Friday, September 23, 2011

Plain Vanilla.

There is a relatively new, but very promising industry in tropical Far North Queensland – the production and processing of vanilla beans. I was recently in the area, and bought some of these local beans, and a bottle of vanilla extract. They are reputed to be amongst the highest vanillin-content beans grown anywhere in the world, and I can’t wait to try them out. My Little Sister lives in the region, and has her very own vanilla orchid vine in her very own little piece of rainforest paradise. It is going to be fascinating watching (from our terrible distance) how it grows.

As a child, I thought that ‘vanilla’, when it referred to milkshakes and ice-cream, meant ‘unflavoured’. Naturally, I defaulted to chocolate, given the choice. I was clearly not alone in my belief. The concept has pervaded our language, so that if we wish to identify something as bland, or uninteresting, we label it ‘vanilla.’ This is irony in the extreme, for true vanilla has a unique, intense fragrance and flavour.  Perhaps we have been too much influenced by the sad fact that 95% of ‘vanilla’ products actually contain artificial vanillin derived from a variety of sources.

My own childhood preference for chocolate-flavour over vanilla-flavour is also ironic, for in its place of origin, Mexico, the vanilla bean was used to flavour that other marvellous gift from the New World – chocolate. When the Spanish arrived in what is now Mexico, ‘chocolatl’ was a beverage believed to have aphrodisiac properties, and was reserved for the very privileged. Cortez said of  Montezuma that he "took no other beverage than the chocolatl, a potation of chocolate, flavored with vanilla and spices, and so prepared as to be reduced to a froth of the consistency of honey, which gradually dissolved in the mouth and was taken cold."

I give you some nineteenth century instructions for making Vanilla Chocolate, which was quite a different preparation from the one made for Montezuma before he entered his harem. First, you must make your basic chocolate from scratch.
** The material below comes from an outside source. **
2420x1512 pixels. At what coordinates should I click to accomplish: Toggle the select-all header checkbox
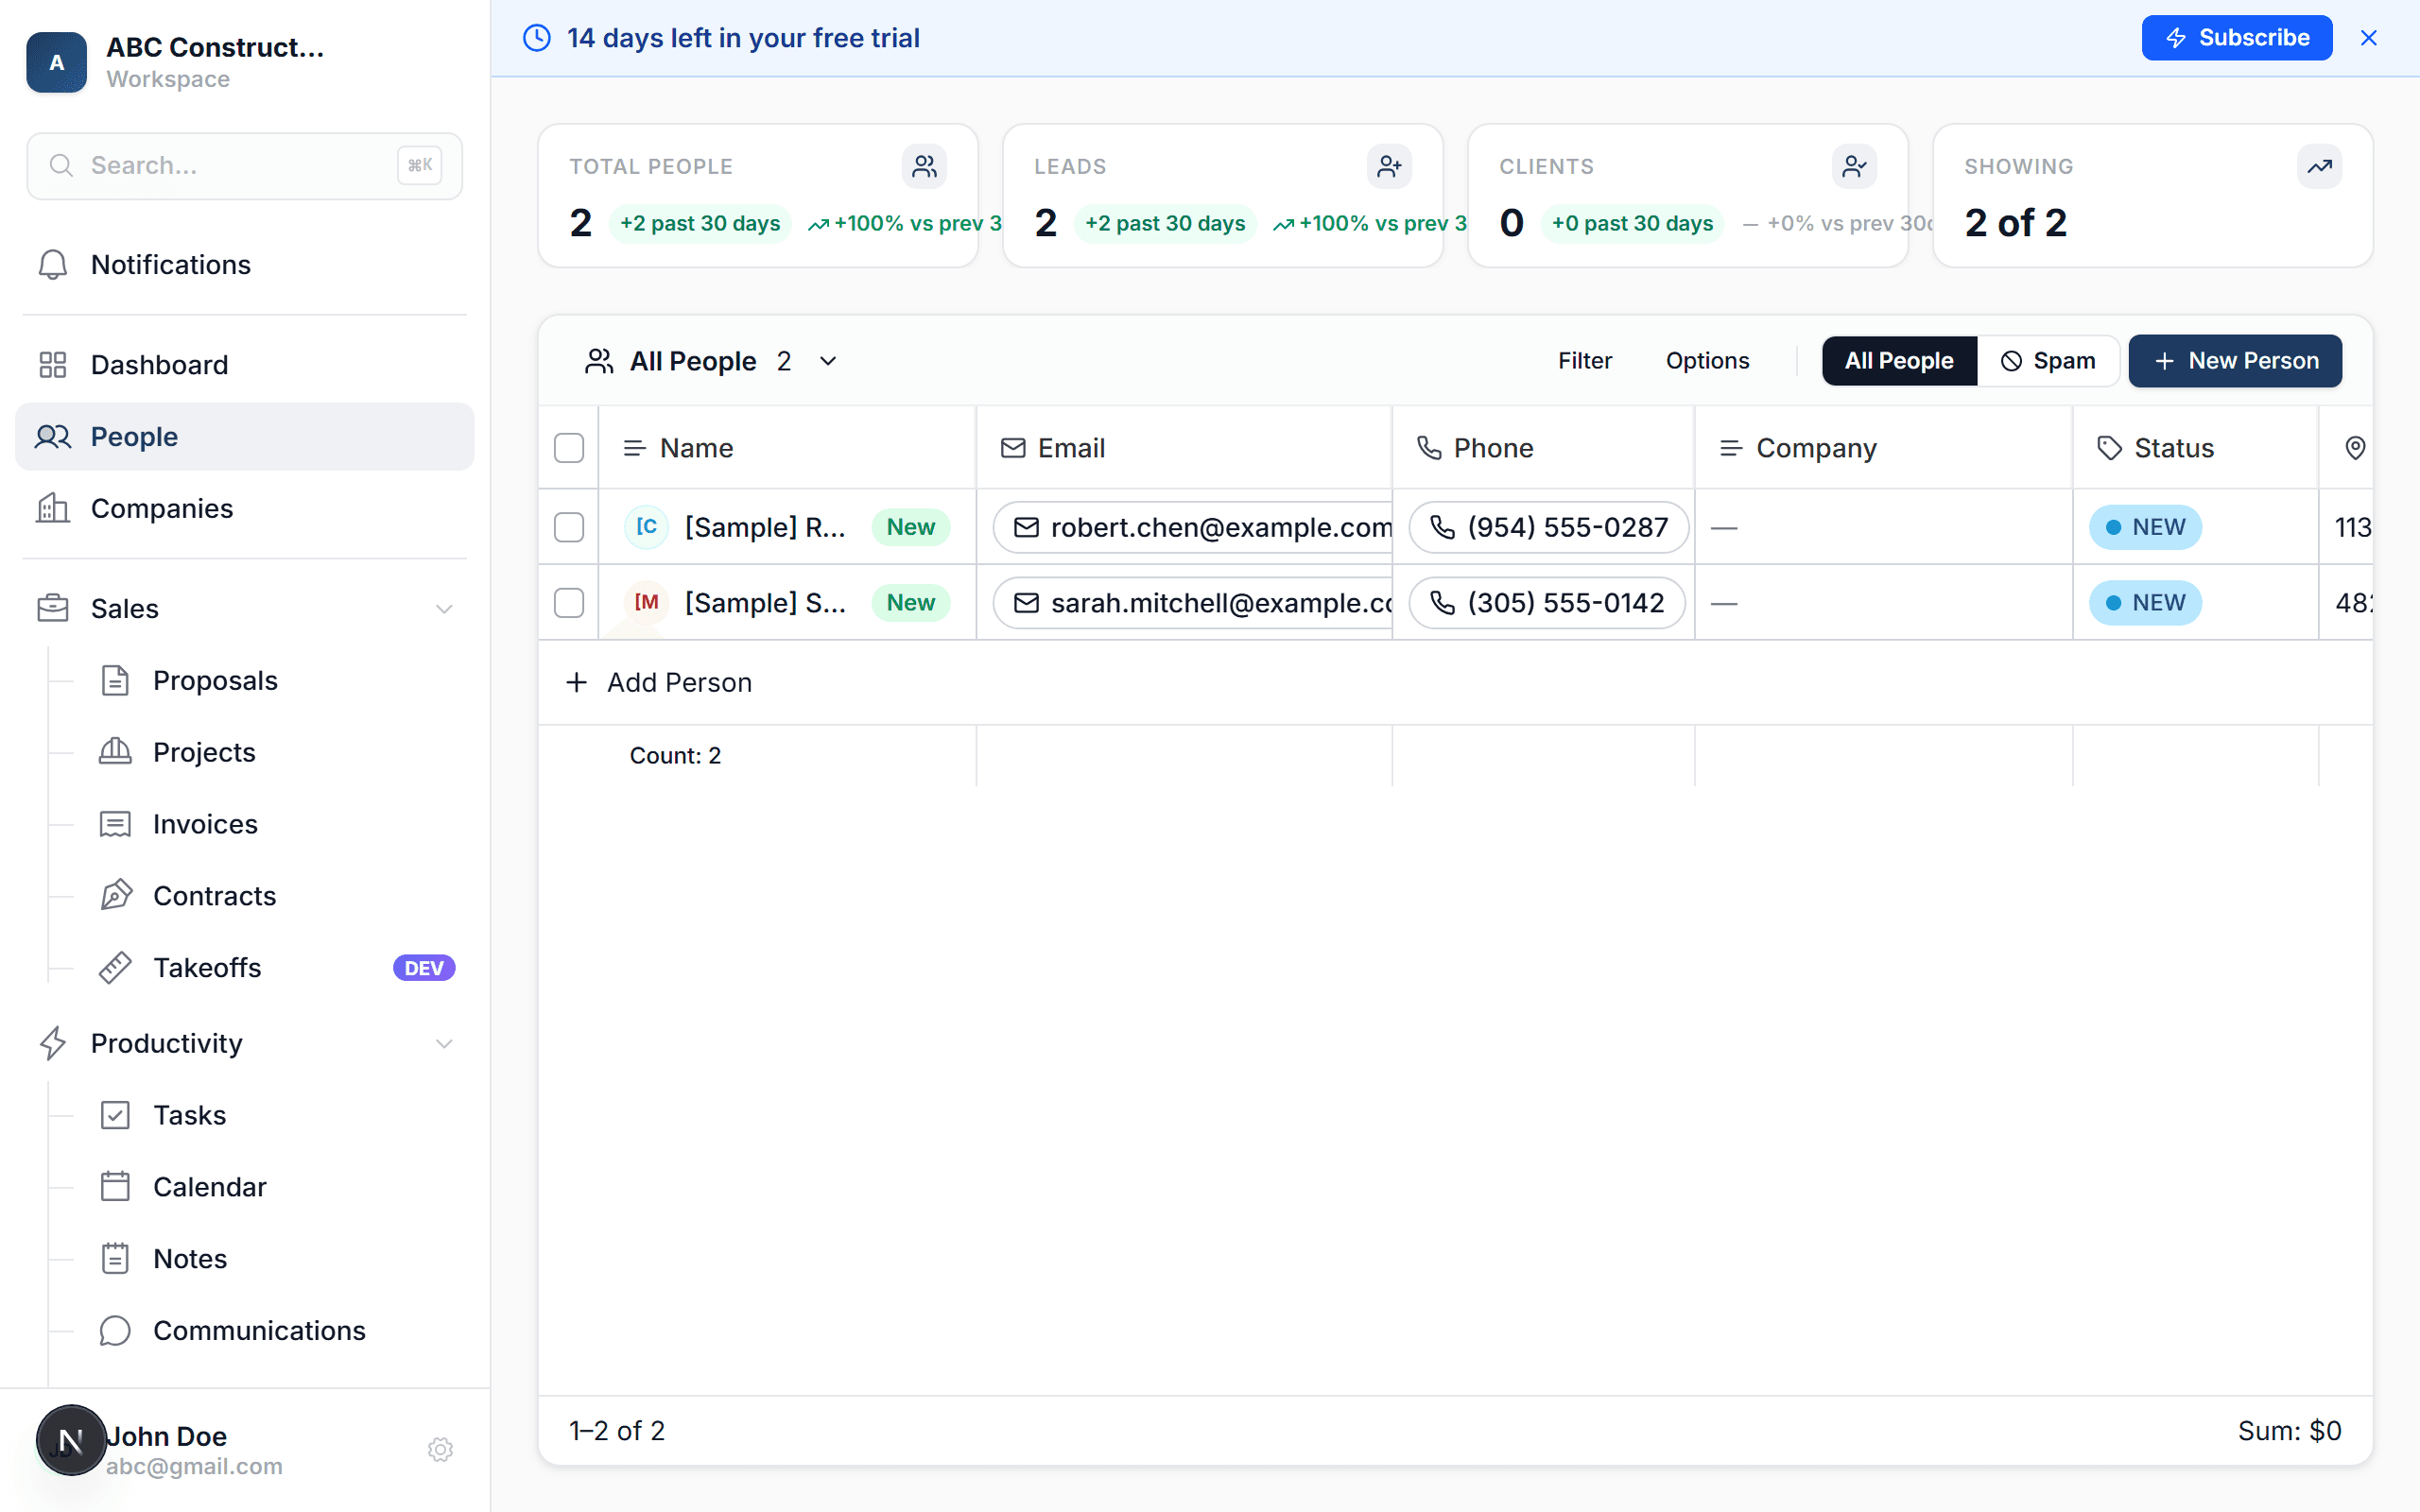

From The complete cook: Plain and practical directions for cooking and housekeeping, (1846) by J. M. Sanderson:-

The Making of Chocolate.
An iron pestle and mortar is requisite for this purpose, also a stone of the closest grain and texture which can be procured, and a rolling-pin made of the same material, or of iron. The stone must be fixed in such a manner that it may be heated from below with a pot of burning charcoal, or something similar.
Warm the mortar and pestle by placing them on a stove, or by means of charcoal, until they are so hot that you can scarcely bear your hand against them. Wipe the mortar out clean, and put any convenient quantity of your prepared [cacao] nuts in it, which you pound until they are reduced to an oily paste into which the pestle will sink by its own weight. If it is required sweet, add about one-half, or two-thirds of its weight of loaf sugar in powder; again pound it so as to mix it well together, then put it in a pan, and place it in the stove to keep warm. Take a portion of it and roll or grind it well on the slab with the roller (both being previously heated like the mortar) until it is reduced to a smooth impalpable paste, which will melt in the mouth like butter. When this is accomplished, put it in another pan, and keep it warm until the whole is similarly disposed of; then place it again on the stone, which must not be quite so warm as previously, work it over again, and divide it into pieces of two, four, eight, or sixteen ounces each, which you put in moulds. Give it a shake, and the chocolate will become flat. When cold it will easily turn out.

Vanilla Chocolate.
Ten pounds of prepared nuts, ten pounds of sugar, vanilla two ounces and a half, cinnamon one ounce, one drachm of mace, and two drachms of cloves, or the vanilla may be used solely.
Prepare your nuts according to the directions already given. Cut the vanilla in small bits, pound it fine with part of the sugar, and mix it with the paste; boil about one-half of the sugar to the blow before you mix it to the chocolate, otherwise it will eat hard. Proceed as before, and either put it in small moulds or divide it in tablets, which you wrap in tinfoil. This is in general termed eatable chocolate.

There is much more to tell you about vanilla, but that must wait for another day.

Quotation for the Day.
The centuries last passed have also given the taste important extension; the discovery of sugar, and its different preparations, of alcoholic liquors, of wine, ices, vanilla, tea and coffee, have given us flavors hitherto unknown.
Jean Anthelme Brillat-Savarin


Lizzy (Good Things) said...

Good morning, such a wonderful piece on vanilla, one of my favourites. Thank you!

The Old Foodie said...

A belated thankyou, Lizzy. Vanilla is absolutely one of my favourites too. More on it soon.